Richard Pond described the development of EPSU’s work on collective bargaining information referring to past annual reports, the information on the website and the bimonthly email newsletter. Participants were asked to comment on the information received from EPSU and to explain how they reported on their collective bargaining to their own members and to the public.
There was a range of different practices with a contrast between some unions, like FOA in Denmark that made particular efforts to publicise the collective bargaining process and others in countries like Macedonia and the Czech Republic where the political situation was different and it was not always seen as helpful to publicise collective bargaining.
EPSU Collective Bargaining Conference Draft Programme
Richard Pond explained how the draft programme for EPSU’s collective bargaining conference had been put together and invited participants to comment on the content and format as well and also to comment on previous conferences. The following points summarise the discussion:
It was trying to cover too many issues
There could be different approaches to workshop format but a general need to keep presentations short
Need more practical information for bargainers – examples of what has been achieved
Interest in the pensions discussion with suggestions for focus on flexibility and examples of good negotiating outcomes (eg at Deutsche Post) also interest in the equal pay debate and useful to further debate the initiatives on coordination in the energy sector
Below are specific suggestions for alternative topics:
Health and safety
Dealing with privatisation and outsourcing and their effects on collective bargaining
Further discussion of the WISUTIL project on pay and conditions in the utilities
Pay disputes and member recruitment
Conclusions and reflections on a collective bargaining network
A number of important issues came up during the seminar which will help provide some focus to EPSU’s collective bargaining work and it was clear that some further thought had to be given to the way that information was collected and disseminated and above all what kind of information was of practical use to negotiators.

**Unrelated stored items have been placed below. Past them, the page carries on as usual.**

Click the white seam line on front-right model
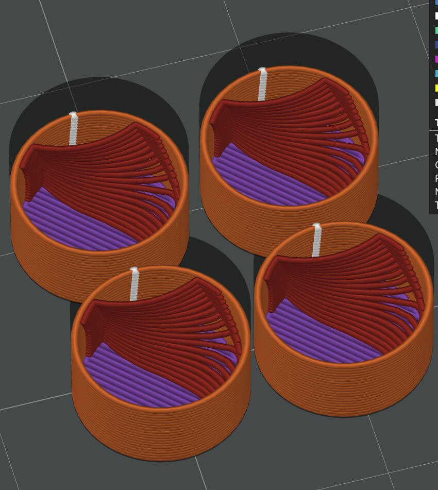Screen dimensions: 438x490 pos(316,240)
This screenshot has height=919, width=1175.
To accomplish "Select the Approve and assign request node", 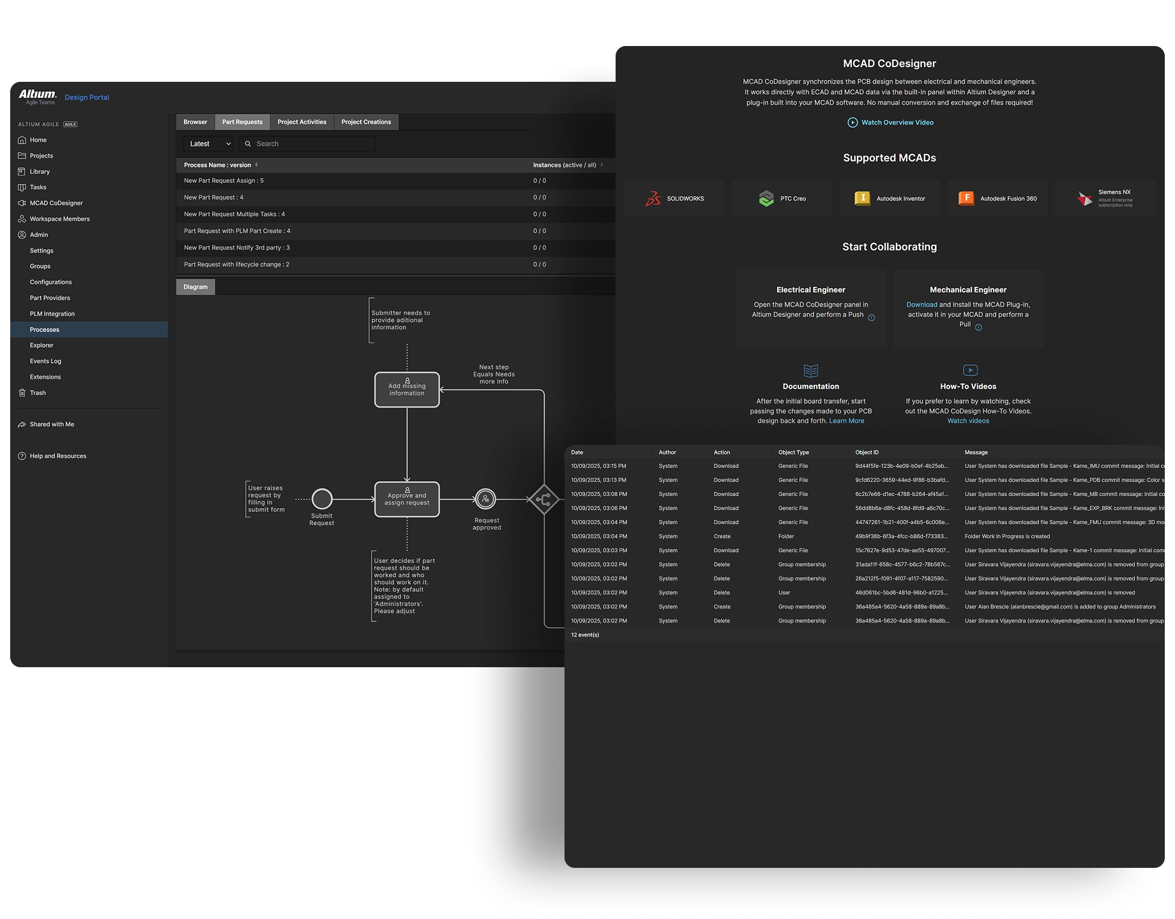I will pos(407,500).
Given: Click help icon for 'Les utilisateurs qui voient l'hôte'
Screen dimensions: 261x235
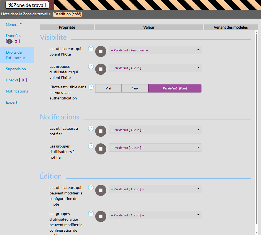Looking at the screenshot, I should pyautogui.click(x=91, y=49).
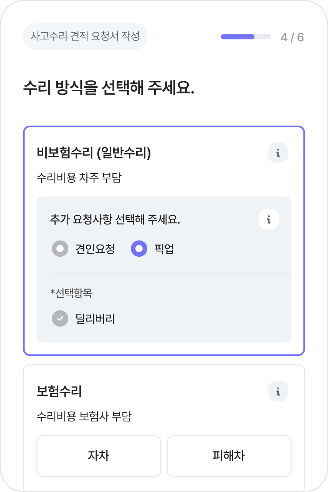The height and width of the screenshot is (492, 328).
Task: Open info icon beside 비보험수리 (일반수리)
Action: pos(278,153)
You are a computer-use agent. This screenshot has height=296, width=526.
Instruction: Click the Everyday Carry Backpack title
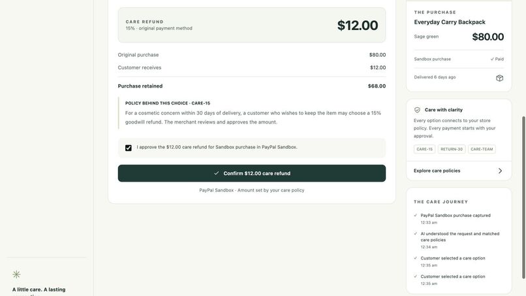click(450, 22)
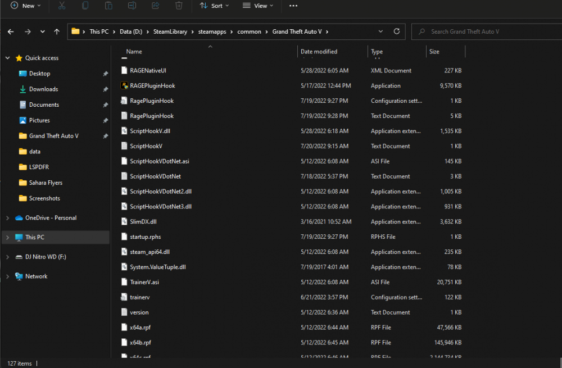Viewport: 562px width, 368px height.
Task: Go back with the back arrow
Action: (10, 31)
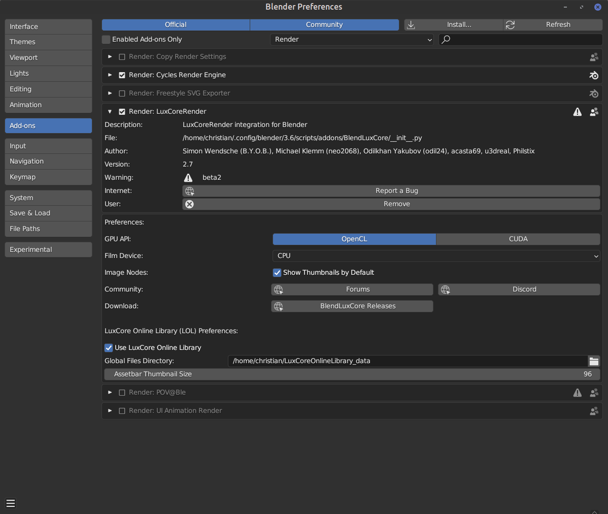Uncheck Show Thumbnails by Default

pos(277,273)
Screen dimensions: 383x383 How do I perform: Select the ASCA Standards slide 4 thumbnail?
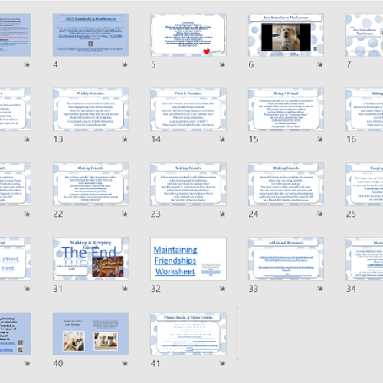90,34
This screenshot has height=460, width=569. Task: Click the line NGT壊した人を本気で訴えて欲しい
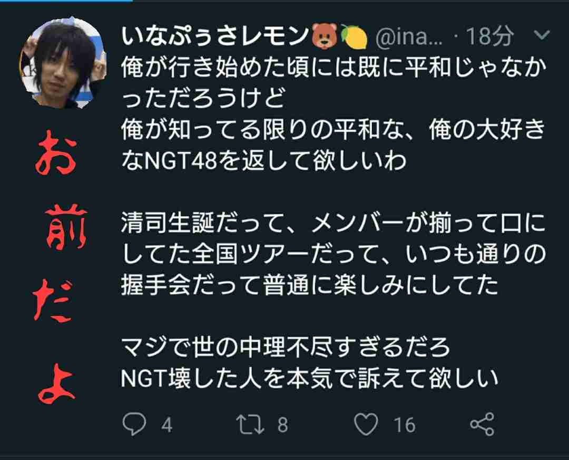pos(309,378)
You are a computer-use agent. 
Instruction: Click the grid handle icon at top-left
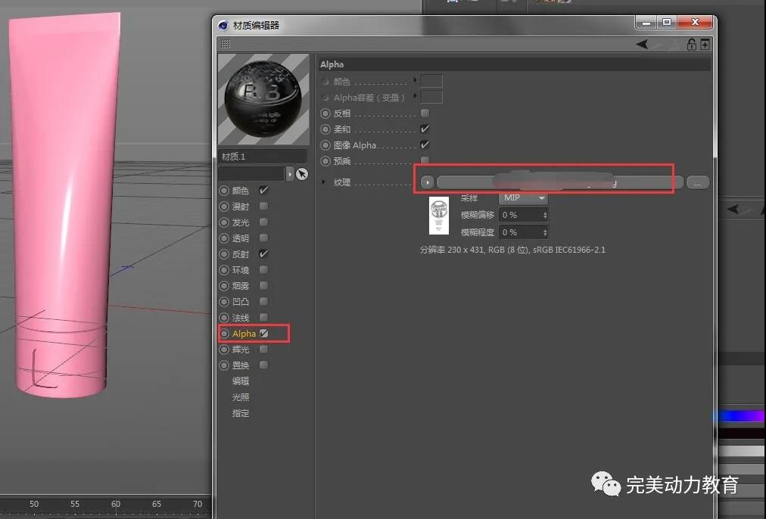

The idea of setting up a collective bargaining network or adopting any of the elements of the EMF strategy were still very much up for discussion and would again be debated at the EPSU collective bargaining conference in December. One essential factor in how these might develop was the sectoral nature of EPSU’s structure.
It was hoped that European Commission funding would be available for the conference and if the application were successful it would also allow for another meeting in the spring of 2013 to work further on some of these themes.